* [TRY IT]:
Without adding anything, give again the lines from the one holding "Instruction: Open the" through the final line of the records, exactly, with both ends included and pictures dropped.

* [RECORDS SHOWN]:

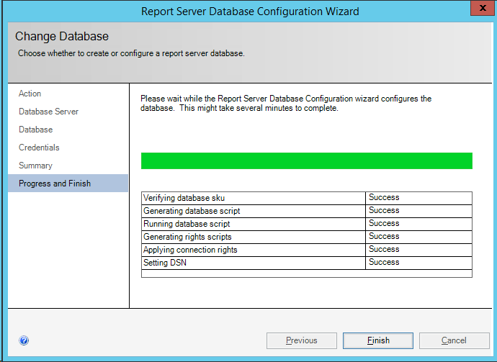
Task: Click the Generating database script row
Action: pyautogui.click(x=192, y=211)
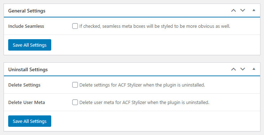Enable the Include Seamless checkbox

[x=75, y=26]
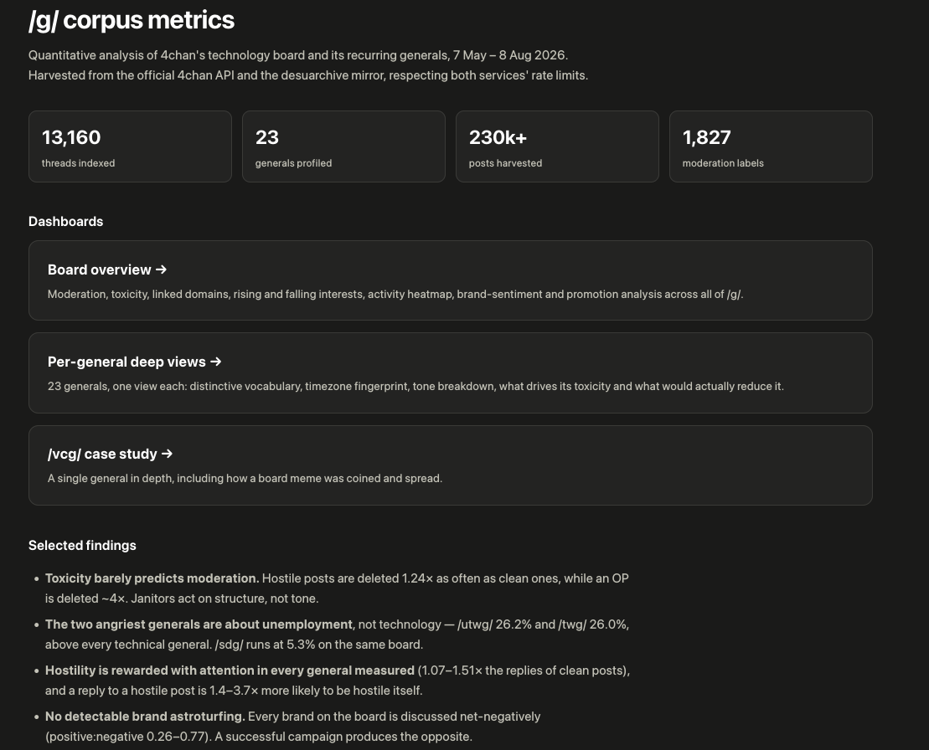Click the Hostility is rewarded with attention finding
929x750 pixels.
coord(337,681)
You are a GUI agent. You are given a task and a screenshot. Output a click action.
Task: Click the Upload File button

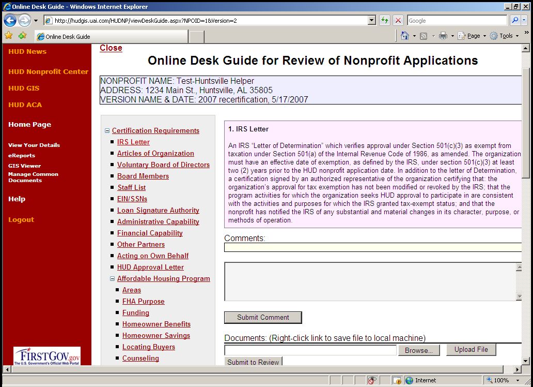point(471,350)
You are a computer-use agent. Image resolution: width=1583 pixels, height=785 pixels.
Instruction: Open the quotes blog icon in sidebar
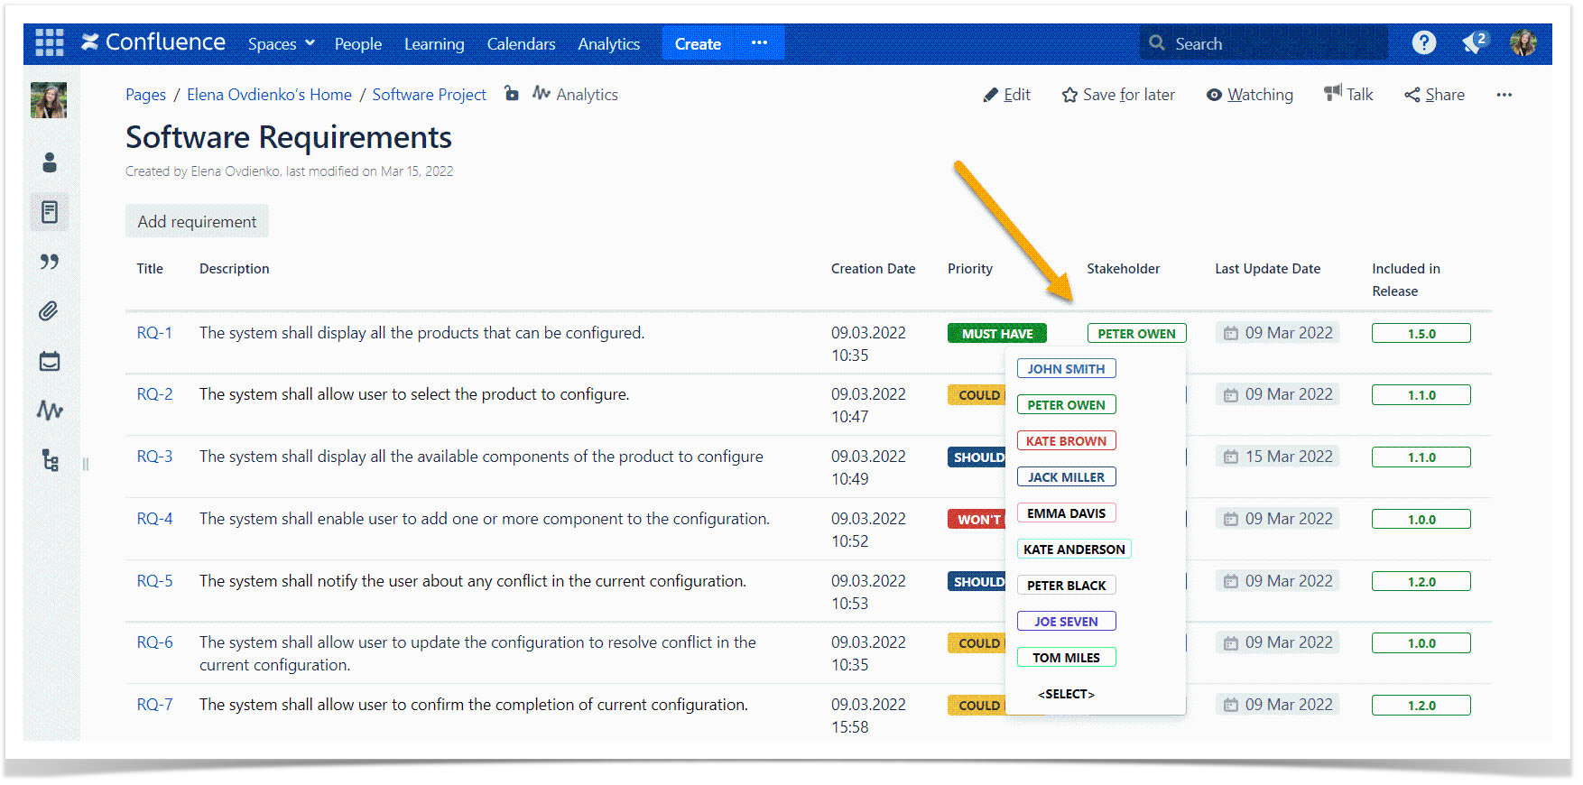(x=50, y=262)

* [TASK ANSWER]:
Instruction: Open the quotes blog icon in sidebar
(x=50, y=262)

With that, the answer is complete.